The UnGandhi Generation
Few movies have inspired me more than "Gandhi." It seemed to have it all: a great story, great cinematography, and great acting. I still remember the great man's defiance of the arrogant Brits. The courage of the Salt March. The power of nonviolence.
But later, as I learned more about him, I was less inspired by Gandhi's view that India should embrace poverty, religion, and tradition against modern prosperity and freedom.
Now, in the context of debates over what to do about global warming, two Indian American bloggers have written thoughtful posts about faux ecological asceticism in the U.S. in the context of the anti-modern Gandhi, who for many Western environmentalists was a paragon of ecological sensitivity and wisdom.
Siddhartha Shome, an Indian American man who grew up in India but now works in Silicon Valley, made the case here that building a modern coal plant in India will raise living standards and take dirtier energy sources off-line.
When the U.S. government offers to pay the cost difference between coal and solar power, he says, India will happily accept our money or technology. In the meantime, coal-powered American environmentalists can stop with their moralizing against India doing what we did and are doing.
Ruchi X, a.k.a. Arduous, an Indian American woman, is spending the year not buying anything new and trying to drive less -- harder than it sounds given that she lives in Los Angeles (see especially her harrowing account of a bus ride that could have come straight out of the movie "Crash") -- while chronicling the experience on her blog. Arduous is not as strict as Colin Beavan, a.k.a. No Impact Man, was during his year of living frugally. Colin took more drastic measures in the name of melting polar bears, such as turning off their power and, more famously, recycling his family's biological waste. But her witty musings on things like thrift fashion and why she shouldn't be invited to your party make for great reading (her tagline is "over-ambitious and challengicious," a spoonerism that seems to describe Arduous to a T).
Against Gandhi
Both Sid and Arduous have written posts criticizing Gandhi for his asceticism and anti-modernism. In her May 8 post, "On Asceticism, Gandhi and Tagore," Arduous writes:
Gandhi is famous for having rejected what was British or Western from his life and his self. Adopting a platform of swadeshi, he called for a national boycott of among other things, British goods and British centers of education.
She praises the great Indian poet Tagore who criticized Gandhi's "political asceticism."

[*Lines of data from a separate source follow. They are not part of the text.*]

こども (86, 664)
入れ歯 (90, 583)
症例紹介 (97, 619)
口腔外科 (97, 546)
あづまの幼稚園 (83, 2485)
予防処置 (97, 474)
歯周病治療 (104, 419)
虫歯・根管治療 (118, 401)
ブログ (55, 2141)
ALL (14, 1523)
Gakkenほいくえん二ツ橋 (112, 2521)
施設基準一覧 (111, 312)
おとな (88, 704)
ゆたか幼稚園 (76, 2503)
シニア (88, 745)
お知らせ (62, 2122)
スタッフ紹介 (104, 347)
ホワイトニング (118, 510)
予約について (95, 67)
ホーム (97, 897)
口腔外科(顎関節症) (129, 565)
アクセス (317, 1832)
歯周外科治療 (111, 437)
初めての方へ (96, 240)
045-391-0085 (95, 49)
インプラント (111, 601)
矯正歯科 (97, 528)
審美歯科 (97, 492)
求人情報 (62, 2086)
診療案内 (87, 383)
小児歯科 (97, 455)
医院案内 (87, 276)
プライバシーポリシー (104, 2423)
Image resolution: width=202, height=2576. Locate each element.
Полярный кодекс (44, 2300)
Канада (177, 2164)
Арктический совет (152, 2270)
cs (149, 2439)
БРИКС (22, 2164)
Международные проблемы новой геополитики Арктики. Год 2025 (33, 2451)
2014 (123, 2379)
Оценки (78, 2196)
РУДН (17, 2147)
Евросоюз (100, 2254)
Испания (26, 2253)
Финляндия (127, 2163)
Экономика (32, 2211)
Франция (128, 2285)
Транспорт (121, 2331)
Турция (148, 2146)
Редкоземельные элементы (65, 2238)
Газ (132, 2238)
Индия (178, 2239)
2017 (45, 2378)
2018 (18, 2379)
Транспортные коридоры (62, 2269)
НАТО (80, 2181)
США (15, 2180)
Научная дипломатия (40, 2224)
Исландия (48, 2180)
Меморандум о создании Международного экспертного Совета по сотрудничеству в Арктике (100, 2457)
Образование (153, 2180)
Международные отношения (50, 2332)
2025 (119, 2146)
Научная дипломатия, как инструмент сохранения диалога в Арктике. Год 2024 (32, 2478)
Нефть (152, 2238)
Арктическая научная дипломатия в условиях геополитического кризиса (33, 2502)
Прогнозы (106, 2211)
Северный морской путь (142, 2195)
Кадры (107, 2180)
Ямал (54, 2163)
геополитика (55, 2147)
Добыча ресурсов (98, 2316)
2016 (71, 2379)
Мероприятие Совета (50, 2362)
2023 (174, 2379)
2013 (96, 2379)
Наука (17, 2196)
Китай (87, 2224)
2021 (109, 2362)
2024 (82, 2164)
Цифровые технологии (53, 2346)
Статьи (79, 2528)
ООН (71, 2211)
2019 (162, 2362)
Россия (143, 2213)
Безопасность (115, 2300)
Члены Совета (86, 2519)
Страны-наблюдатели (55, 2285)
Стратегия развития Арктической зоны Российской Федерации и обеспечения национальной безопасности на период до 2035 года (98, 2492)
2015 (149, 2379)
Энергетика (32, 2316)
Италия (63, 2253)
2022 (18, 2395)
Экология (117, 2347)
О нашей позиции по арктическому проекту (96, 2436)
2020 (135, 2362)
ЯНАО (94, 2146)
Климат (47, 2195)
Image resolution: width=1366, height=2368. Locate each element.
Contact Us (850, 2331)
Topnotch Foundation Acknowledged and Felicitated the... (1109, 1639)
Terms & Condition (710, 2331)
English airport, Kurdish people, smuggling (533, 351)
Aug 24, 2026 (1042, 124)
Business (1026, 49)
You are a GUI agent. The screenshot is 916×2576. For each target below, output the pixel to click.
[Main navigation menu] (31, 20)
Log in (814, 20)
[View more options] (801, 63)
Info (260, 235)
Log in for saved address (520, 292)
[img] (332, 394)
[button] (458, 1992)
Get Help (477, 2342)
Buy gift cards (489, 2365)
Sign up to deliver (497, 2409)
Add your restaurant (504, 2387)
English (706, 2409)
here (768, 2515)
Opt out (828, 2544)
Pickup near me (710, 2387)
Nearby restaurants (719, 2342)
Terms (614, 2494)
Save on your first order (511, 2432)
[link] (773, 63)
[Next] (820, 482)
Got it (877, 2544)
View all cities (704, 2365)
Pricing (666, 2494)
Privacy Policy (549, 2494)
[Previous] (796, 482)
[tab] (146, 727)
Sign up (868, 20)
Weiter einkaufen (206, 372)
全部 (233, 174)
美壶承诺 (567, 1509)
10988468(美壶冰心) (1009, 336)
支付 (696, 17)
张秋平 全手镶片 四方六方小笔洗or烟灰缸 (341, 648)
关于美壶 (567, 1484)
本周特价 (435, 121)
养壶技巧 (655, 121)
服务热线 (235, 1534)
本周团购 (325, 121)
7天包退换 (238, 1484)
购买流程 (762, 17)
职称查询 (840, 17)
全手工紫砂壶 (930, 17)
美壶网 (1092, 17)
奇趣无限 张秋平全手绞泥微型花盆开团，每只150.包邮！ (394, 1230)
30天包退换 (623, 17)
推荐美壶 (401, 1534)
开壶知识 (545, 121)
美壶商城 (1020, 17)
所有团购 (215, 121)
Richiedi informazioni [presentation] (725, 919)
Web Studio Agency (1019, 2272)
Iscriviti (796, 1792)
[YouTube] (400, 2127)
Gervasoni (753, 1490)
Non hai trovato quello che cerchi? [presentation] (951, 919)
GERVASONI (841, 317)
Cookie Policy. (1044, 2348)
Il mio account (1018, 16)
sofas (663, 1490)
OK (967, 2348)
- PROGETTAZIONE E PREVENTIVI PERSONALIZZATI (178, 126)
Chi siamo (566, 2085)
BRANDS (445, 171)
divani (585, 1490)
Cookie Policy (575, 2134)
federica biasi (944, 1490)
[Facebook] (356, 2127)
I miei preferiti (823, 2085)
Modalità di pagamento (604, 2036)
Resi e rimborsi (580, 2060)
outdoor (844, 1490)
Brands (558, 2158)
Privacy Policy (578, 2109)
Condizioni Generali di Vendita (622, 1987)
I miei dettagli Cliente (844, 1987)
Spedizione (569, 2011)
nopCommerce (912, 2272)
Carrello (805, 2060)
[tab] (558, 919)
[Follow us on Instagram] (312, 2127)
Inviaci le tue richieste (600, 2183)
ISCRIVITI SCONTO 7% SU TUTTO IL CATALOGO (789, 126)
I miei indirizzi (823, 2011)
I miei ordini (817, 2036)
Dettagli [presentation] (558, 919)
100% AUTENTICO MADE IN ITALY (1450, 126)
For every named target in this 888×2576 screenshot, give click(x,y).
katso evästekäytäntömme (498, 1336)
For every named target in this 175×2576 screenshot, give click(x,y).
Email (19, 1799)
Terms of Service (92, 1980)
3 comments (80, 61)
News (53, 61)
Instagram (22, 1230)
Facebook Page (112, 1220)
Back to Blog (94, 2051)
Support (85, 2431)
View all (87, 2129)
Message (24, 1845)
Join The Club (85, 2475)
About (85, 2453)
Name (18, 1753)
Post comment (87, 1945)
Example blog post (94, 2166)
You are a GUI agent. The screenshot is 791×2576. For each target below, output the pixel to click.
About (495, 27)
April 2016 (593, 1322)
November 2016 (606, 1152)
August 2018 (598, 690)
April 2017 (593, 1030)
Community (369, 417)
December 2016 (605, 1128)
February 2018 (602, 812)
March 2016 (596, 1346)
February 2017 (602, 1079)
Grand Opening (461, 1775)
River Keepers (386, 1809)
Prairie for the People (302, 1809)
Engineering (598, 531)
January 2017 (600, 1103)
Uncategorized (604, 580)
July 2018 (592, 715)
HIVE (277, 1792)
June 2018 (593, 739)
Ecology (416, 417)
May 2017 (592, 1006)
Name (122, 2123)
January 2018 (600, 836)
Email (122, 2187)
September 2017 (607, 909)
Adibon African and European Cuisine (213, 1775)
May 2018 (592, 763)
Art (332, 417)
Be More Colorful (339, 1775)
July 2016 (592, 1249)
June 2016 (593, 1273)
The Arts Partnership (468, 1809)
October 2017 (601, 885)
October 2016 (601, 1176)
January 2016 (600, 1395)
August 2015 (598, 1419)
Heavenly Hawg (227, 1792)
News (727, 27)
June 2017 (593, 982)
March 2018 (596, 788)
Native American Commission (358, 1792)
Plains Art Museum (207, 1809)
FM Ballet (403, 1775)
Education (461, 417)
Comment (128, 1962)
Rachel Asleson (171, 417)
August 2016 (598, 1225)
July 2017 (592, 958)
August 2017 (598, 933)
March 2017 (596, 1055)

In his post, Sid begins by acknowledging that there are many good and great Gandhis, but there is also one that
is the Gandhi of Hind Swaraj, the repudiator of modernity and technology and "Western-style" industrial development. It is this last anti-modern anti-machinery anti-consumption Gandhi that is ideologically very close to the eco-austerity movement today.
Tagore disagreed, Arduous points out, and wanted India to embrace prosperity, modernity, and the best of East and West.
Where Arduous turns to Tagore, Sid turns to Ambedkar, a brilliant untouchable who studied under John Dewey in the U.S and became a founding father of modern India. Here's Ambedkar, "the father of India's Constitution," on Gandhi:
Under Gandhism the common man must keep on toiling ceaselessly for a pittance and remain a brute. In short, Gandhism with its call of back to nature, means back to nakedness, back to squalor, back to poverty and back to ignorance for the vast mass of the people.
Ambedkar and Tagore had as much patience for Gandhi preaching poverty as Sid and Arduous have for environmentalists preaching sacrifice.
The problem with asceticism is simply this: asceticism is a rejection of the world around us. Asceticism places the concept (of nirvana) over the tangible (people).
"I don't support conscious suffering," Arduous writes, before quoting from Gandhi's chilling, open letter urging the British people to give into the Nazis. "Let them take possession of your beautiful island, with your many beautiful buildings," Gandhi counseled. "You will give all these, but neither your souls nor your minds." It was a chilling coup de grace to nostalgic Western views of eco-Gandhi.
I am inspired by the pull-no-punches blogging of Sid and Arduous. I believe that there is something global about our generation's desire for a politics of possibility against the older one of limits. Sid and Arduous know the benefits of prosperity. When they hear Western environmentalist lionize Gandhi and moralize against coal burning in India, they hear the hypocritical rich wanting to deny prosperity for the poor.
None of this is to say that either are joyless in their criticism. For both it seems to be a path to joy -- and to remaking the world. I'll end with this view from Arduous:
This isn't just about changing the focus because people respond to positivity better than negativity. This is about shaping our destinies, shaping our future. Is it possible that climate change and peak oil will cause a massive breakdown in infrastructure? Is it possible that competition for oil will result in a zero-sum game where a few very rich people win, while the rest of humanity loses? Is it possible that if CO2 in the atmosphere hits 400ppm "life as we know it" (whatever that means) will cease to exist? Yes, I think it is possible. BUT, BUT, that is not to say it WILL HAPPEN. We are not doomed, people, unless we resign ourselves to doom.